- Born: May 3, 1910 Belt, Montana, U.S.
- Died: May 18, 1941 (aged 31) Great Falls, Montana, U.S.
- Education: Great Falls High School
- Occupation: Sculptor
- Spouse: Virginia Middleton
- Children: 4

= Earl Heikka =

American sculptor (1910-1941)

Earl Heikka (May 3, 1910 – May 18, 1941) was an American sculptor. He designed figurines and statues of the Old West, miners, and horses. He committed suicide at age 31.

==Early life==
Heikka was born on May 3, 1910, in Belt, Montana. Both his parents were immigrants from Finland. His father, who served as an alderman in Belt, died when Heikka was four, and the latter grew up in Great Falls, Montana. Heikka graduated from the Great Falls High School.

==Career==
Heikka opened his first studio on actor Gary Cooper's ranch in 1929. He was introduced to William Andrews Clark, III, the grandson of mining magnate William A. Clark, by Cooper in 1930. It was thanks to Clark that Heikka exhibited his work at the Stendahl Galleries in the Ambassador Hotel, Los Angeles in 1931. Heikka subsequently exhibited his work in Dallas, Texas in 1936, and at the Golden Gate International Exposition in San Francisco in 1939.
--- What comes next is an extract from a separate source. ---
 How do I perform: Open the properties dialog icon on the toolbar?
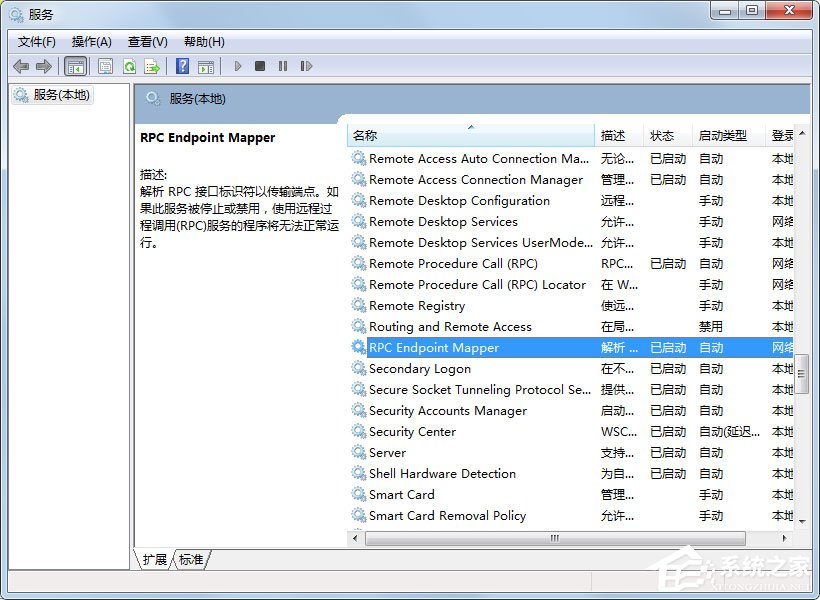[x=105, y=66]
W. A. Clark III, like many Montana businessmen, collected his work. For Cornelius F. Kelley, the chairman of the Anaconda Copper Mining Company, Heikka designed a six-foot statue of a miner entering a tunnel; the work was installed at his private residence on Long Island. Others received a sculpture from Heikka through barter; Heikka often gave his artwork to pay back his debts in local stores.
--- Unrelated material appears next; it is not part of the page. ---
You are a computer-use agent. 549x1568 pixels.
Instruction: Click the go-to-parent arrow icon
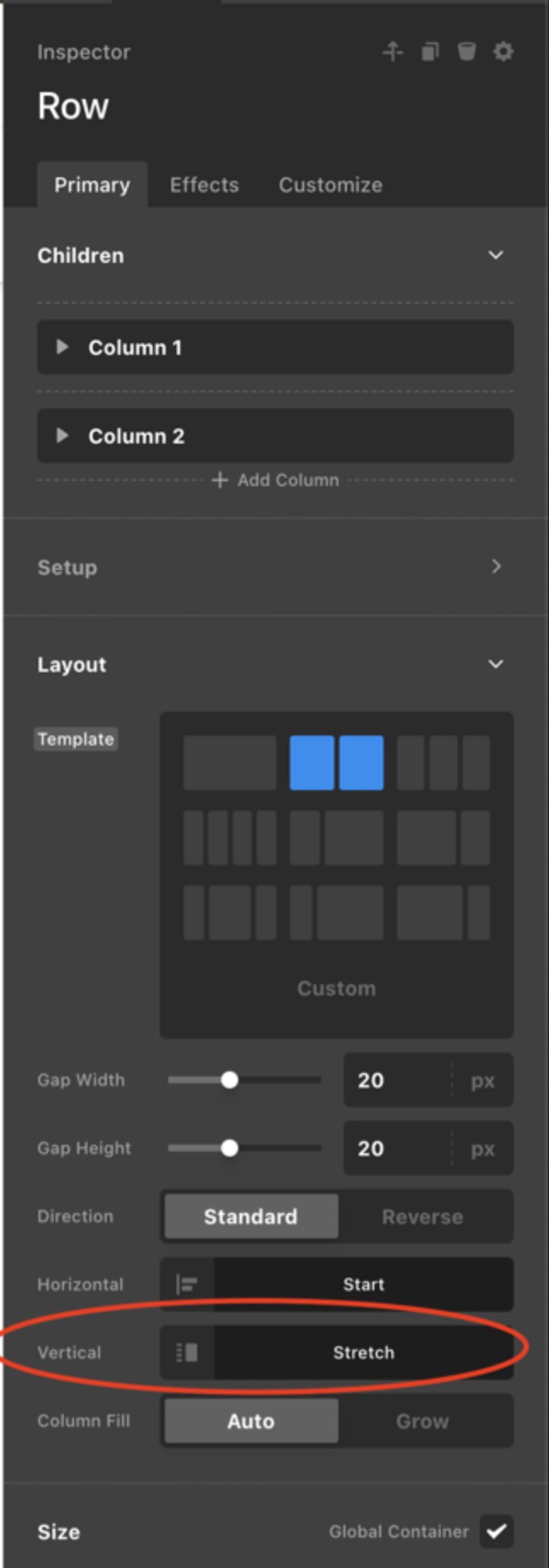[392, 52]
Heikka designed figurines of the Old West, including Native Americans, cowboys, horses, and mules. He also did figurines of miners, and nativity scenes. Heikka often did sketches or oil or watercolor paintings before designing his statues, and at least one sculpture was based on a sketch by Charles M. Russell. According to the Great Falls Tribune, "Heikka had made a name for himself in national art circles, particularly with his modeling depicting picturesque phases of the old west. Combined with the lifelike rendition of the subjects was a careful attention to historical accuracy of all detail."

==Personal life, death and legacy==
Heikka married Virginia Middleton in 1933. They had four children, and they resided in Great Falls. Heikka was a member of Christian Science.
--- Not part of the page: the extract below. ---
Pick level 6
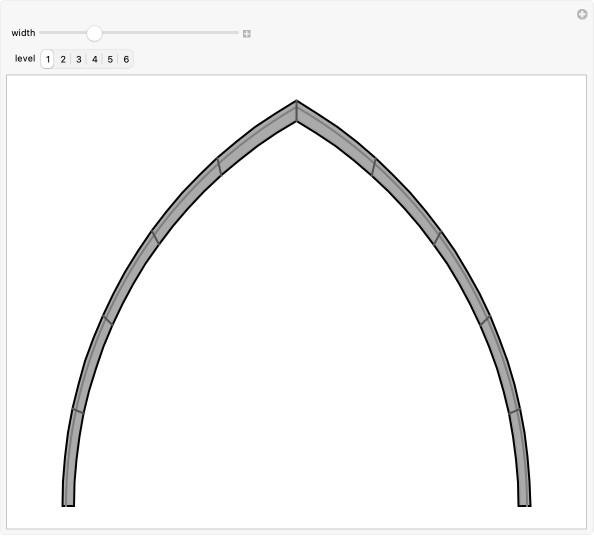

Heikka took up drinking shortly after his brother Mike's death. In May 1941, he had an argument with his wife, who left him and moved into her parents' house with their children. A few days later, on May 18, 1941, Heikka drove up to their house and committed suicide by shooting himself in the heart inside his car. His Christian Science funeral was held at the W. H. George Chapel two days later.

Some of Heikka's work is in the permanent collection of the C. M. Russell Museum Complex in Great Falls and the Hockaday Museum of Art in Kalispell. The Earl E. Heikka Museum at 2222 Central Avenue West, Great Falls, opened in 1995.